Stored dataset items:
# # # #
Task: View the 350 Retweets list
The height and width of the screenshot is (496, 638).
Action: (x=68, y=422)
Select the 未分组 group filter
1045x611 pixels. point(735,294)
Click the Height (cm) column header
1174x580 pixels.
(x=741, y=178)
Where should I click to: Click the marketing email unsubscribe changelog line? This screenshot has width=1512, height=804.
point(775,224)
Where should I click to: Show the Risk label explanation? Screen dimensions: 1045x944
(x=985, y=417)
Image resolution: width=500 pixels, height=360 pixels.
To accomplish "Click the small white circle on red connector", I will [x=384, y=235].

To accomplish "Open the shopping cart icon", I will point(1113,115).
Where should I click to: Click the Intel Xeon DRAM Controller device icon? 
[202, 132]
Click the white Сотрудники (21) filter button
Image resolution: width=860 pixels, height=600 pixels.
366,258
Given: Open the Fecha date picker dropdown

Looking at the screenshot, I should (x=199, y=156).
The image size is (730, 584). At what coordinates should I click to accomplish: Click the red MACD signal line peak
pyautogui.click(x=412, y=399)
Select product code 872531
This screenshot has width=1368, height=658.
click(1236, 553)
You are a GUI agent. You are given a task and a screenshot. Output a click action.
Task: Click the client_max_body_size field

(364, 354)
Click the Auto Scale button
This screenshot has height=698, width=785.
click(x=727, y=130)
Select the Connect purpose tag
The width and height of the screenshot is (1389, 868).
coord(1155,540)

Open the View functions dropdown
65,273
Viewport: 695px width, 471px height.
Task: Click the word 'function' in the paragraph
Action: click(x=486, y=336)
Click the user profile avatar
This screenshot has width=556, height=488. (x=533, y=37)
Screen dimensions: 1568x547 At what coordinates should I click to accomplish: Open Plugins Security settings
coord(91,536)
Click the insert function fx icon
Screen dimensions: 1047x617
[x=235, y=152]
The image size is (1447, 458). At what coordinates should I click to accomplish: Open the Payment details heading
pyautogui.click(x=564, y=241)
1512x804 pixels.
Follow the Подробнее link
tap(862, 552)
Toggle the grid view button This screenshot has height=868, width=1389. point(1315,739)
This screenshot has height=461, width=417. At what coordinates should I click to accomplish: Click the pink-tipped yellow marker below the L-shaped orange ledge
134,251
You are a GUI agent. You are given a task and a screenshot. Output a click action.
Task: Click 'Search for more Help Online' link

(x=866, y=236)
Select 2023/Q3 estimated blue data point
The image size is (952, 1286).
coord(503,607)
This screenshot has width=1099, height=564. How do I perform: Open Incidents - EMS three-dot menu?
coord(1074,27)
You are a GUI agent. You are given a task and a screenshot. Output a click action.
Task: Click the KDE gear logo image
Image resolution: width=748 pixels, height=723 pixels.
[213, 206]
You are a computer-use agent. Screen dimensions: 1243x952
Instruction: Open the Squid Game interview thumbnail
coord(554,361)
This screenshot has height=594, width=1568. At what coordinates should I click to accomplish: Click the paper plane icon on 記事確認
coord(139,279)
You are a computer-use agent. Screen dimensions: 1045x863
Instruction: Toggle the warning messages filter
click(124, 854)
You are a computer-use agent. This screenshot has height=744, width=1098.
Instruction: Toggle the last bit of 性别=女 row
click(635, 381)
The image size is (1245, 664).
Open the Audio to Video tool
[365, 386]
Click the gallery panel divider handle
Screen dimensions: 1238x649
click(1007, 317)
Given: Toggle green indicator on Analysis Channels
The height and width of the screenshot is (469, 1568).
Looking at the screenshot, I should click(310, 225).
# # # #
• Directions for this task
Pick out every line above that contains the string "pixels", matching case exactly, and copy each one.

• Exercise result
1045x611 pixels. point(735,294)
1174x580 pixels.
Image resolution: width=500 pixels, height=360 pixels.
Image resolution: width=860 pixels, height=600 pixels.
1512x804 pixels.
Image resolution: width=748 pixels, height=723 pixels.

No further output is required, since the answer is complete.